Hannah and Ann are two great and holy mothers of the Judeo-Christian tradition. Hannah is the precursor to Ann. The Hebrew name Hannah means “grace,” and the name “Ann,” another form of the name “Hannah,” also means “grace.”
Hannah lived in Old Testament times, in the Twelfth Century BC, and her story is told in the first two chapters of the First Book of Samuel, while Ann lived in New Testament times, over one thousand years later, during the late First Century BC and early First Century AD, and her story is told in the Protoevangelium of St. James, a book composed around 165 AD that is not in the Bible but a source for the Christian tradition.
Hannah was married, the faithful wife of Elkanah, and she reached old age without any children, and Ann was married, the faithful wife of Joachim, and she reached old age without any children. Hannah spent many long hours in prayer, both at home and in the Temple at Shiloh, and Ann spent many long hours in prayer, both at home and in the Temple in Jerusalem. Both begged God for a special favor, to be blessed with a child. Hannah miraculously conceived and bore a son, Samuel; and Ann miraculously conceived and bore a daughter, Mary.
Both accepted their child as a gift from God, and in response they consecrated or dedicated their child to God: Hannah presented her son Samuel to the priest Eli in the temple at Shiloh, and Ann presented her daughter Mary to the priest in the temple in Jerusalem. It was their belief that God had a special purpose for each of their children, and they pledged to raise their children so they would be prepared to cooperate with God’s will. Hannah’s son Samuel became the greatest of the Judges while Ann’s daughter Mary became the mother of Jesus the Savior.

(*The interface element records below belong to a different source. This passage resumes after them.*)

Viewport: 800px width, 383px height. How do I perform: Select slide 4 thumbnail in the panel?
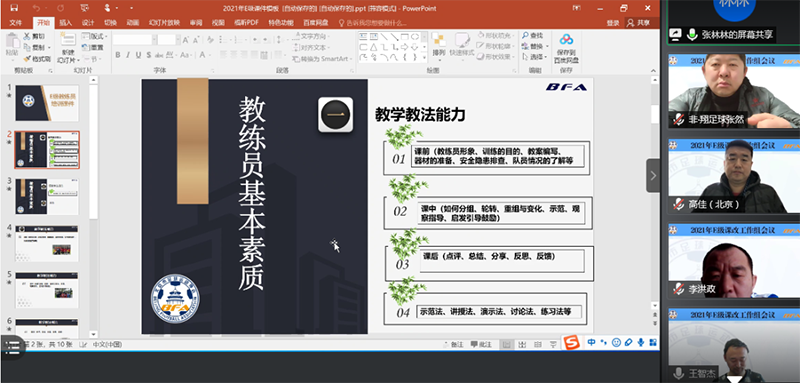(47, 243)
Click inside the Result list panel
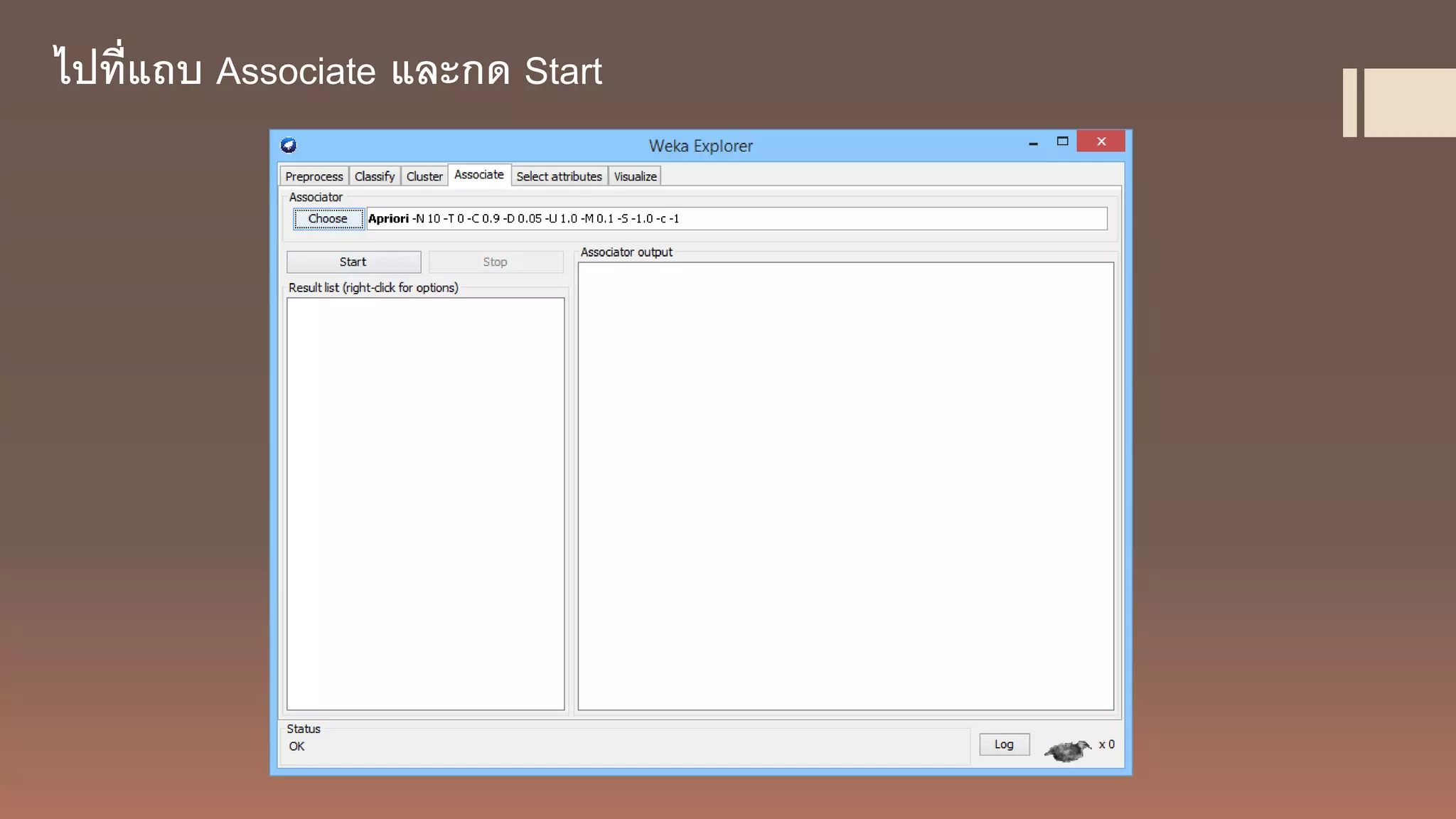This screenshot has height=819, width=1456. tap(425, 503)
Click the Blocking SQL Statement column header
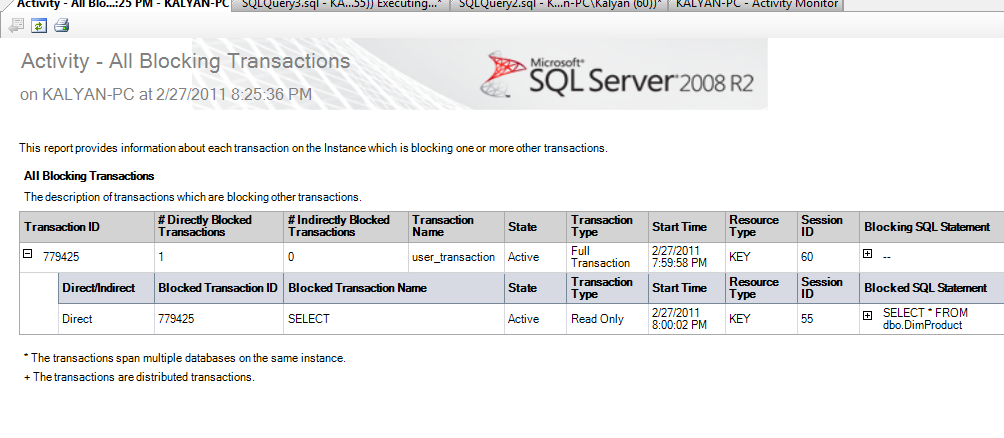Image resolution: width=1004 pixels, height=438 pixels. (x=926, y=227)
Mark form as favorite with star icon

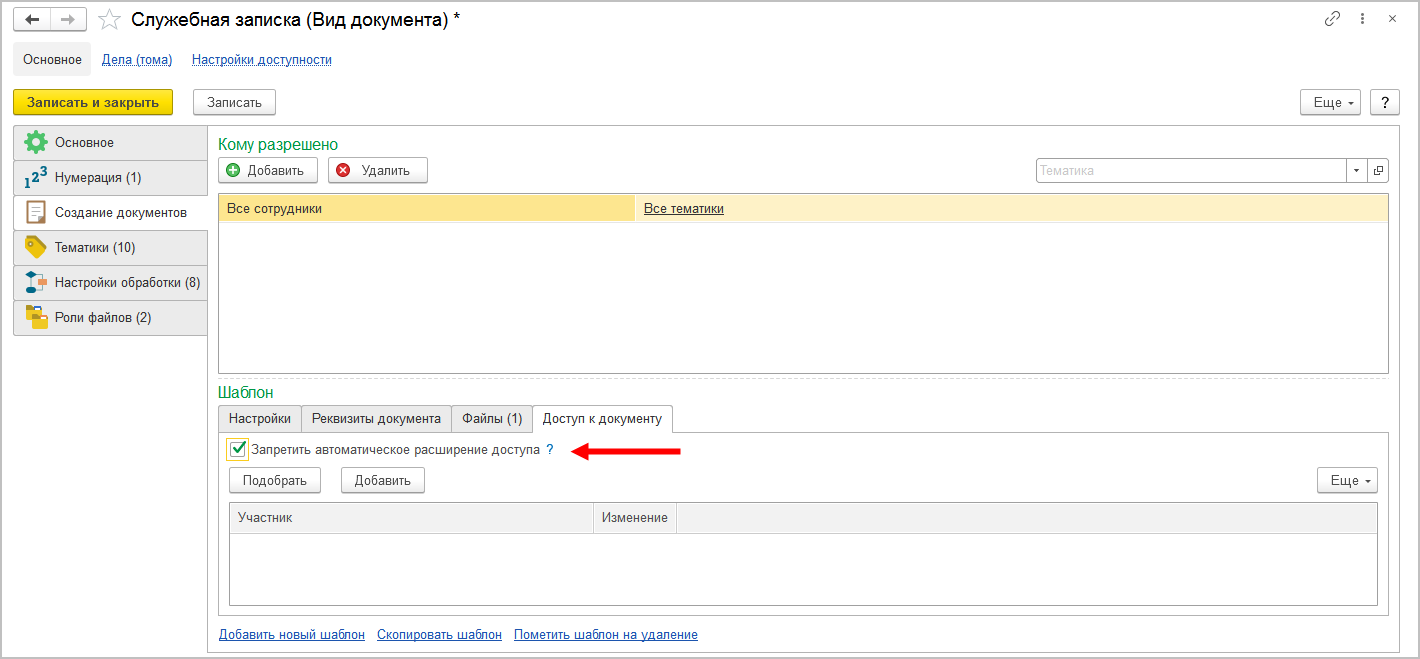(x=110, y=20)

Together, these two exceptional mothers offer great example and inspiration to the mothers of today. Marriage precedes motherhood, so it is the first duty of a mother to be a loving and faithful wife. All vocations come from God, so wives and mothers are called to be women of faith who pray regularly, both at home and in church. Christian mothers realize that each of their children is a miracle and a gift from God, and in thanks they consecrate their children to God in the Sacrament of Baptism, and then raise their children to know, love, and serve God, so when the Lord calls their child to their chosen vocation, they will be ready to respond, “Speak, Lord, your servant is listening,” and then to say, “Let it be done to me according to your word.”